Deliverables: Screen flows, sitemaps, user personas, journey maps, information architecture.
level up - wireframe

Prototype

After organizing the documentation, we made sketches in the real size of the devices that we would use in the WOZ prototype. After iterating twice, we define the content and structure required, so we finally make digital wireframe artboards linked together to consolidate interactive prototypes that could be tested on desktop, tablets and cell phones respectively.

Deliverables: Sketches, wireframes, low-fidelity design, interactive prototypes, WOZ mockups.

Design

Looking at multiple references, we found characteristic features focused on this audience with saturated colors, brightness, dark backgrounds and overloaded images. In this way, we adopt these attributes to our design line and include them in the fluid design system of Level Up. We consolidate these aesthetics and distribution as a differential because at this time the developers and licensors of video games preferred to have several web page versions than to have only one that could be adapted to multiple devices.

Deliverables: High-fidelity design, interactive prototypes, style guides.

Front-End

The coding was divided into repeated sections using includes and variables. In the same way, each of the possible screen flows was programmed so that at the time of testing users, random tasks could be assigned within a bank of options and not require the loading of several models.

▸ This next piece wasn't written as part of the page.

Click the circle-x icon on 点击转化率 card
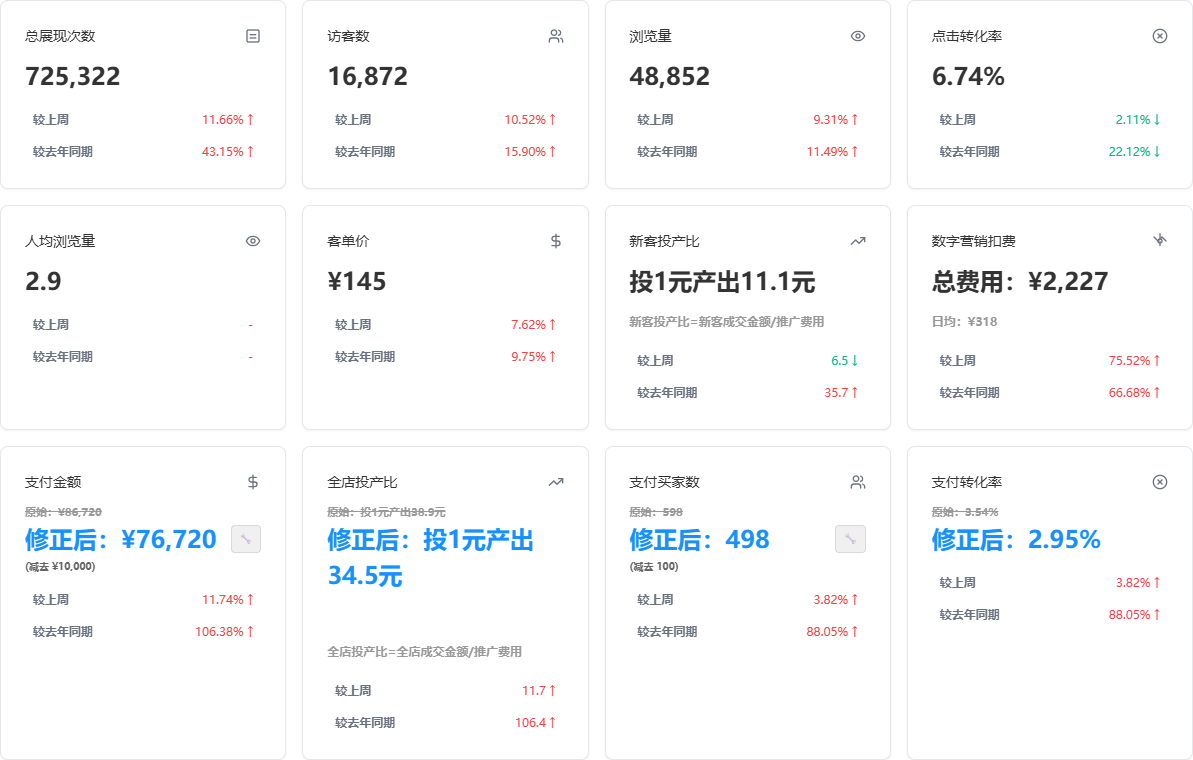 [x=1159, y=35]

Based on the Zurb Foundation framework and adding Bootstrap features, the concept of liquid and adaptable design was reinforced without having to set aside the saturation of objects, sources and images simultaneously.

Deliverables: Style guide, Php, JS, Jquery, Less, images.

Test & Measure

All stages of the process were validated with B2B and B2C stakeholders because we wanted to offer a user-centered digital product and simultaneously validated by labeling, accessibility and positioning control tools.

Prior to publishing the page, we did alpha and beta version tests with real users to optimize the website through A / B testing, scroll maps and heatmaps.

After publication, all the information continued to be analyzed thanks to the data of millions of users optimizing the website and modifying it to provide the best conversion funnel.

Deliverables: Task flows results, accessibility results, heatmaps, scrollmaps, clickmaps, A/B tests results, WOZ video recordings.

Results

73

Surveys

164

Usability Tests

41

Iterations

540

Artboards

Learnings

When working with niche audiences, the best way to provide useful products is to first face the needs and frustrations of users because they usually have the answers how to solve what they do not find in the general market.

Today we can find many usability studies and we tend to fall into the error of believing that if some patterns are useful in other or similar business models they will be useful in the same way in our cases. Level Up is a vivid example that this is not the case, through our investigation we found that pages with clear backgrounds and buttons of a single flat color were more visited and better interpreted by users, but in this case, it was not, clean design, simplicity and minimalism were despised by our final users because they were considering it a general stadard and the last thing this target wants is to be equal to the common people, so their tastes are much more baroque, saturated and dark.

As the company grew in sales and recognition, the behavior was evolving towards other flows of screens and purchases, so registering data from as many users as possible became a need to continue growing together with the community, their tastes and their new acquired skills.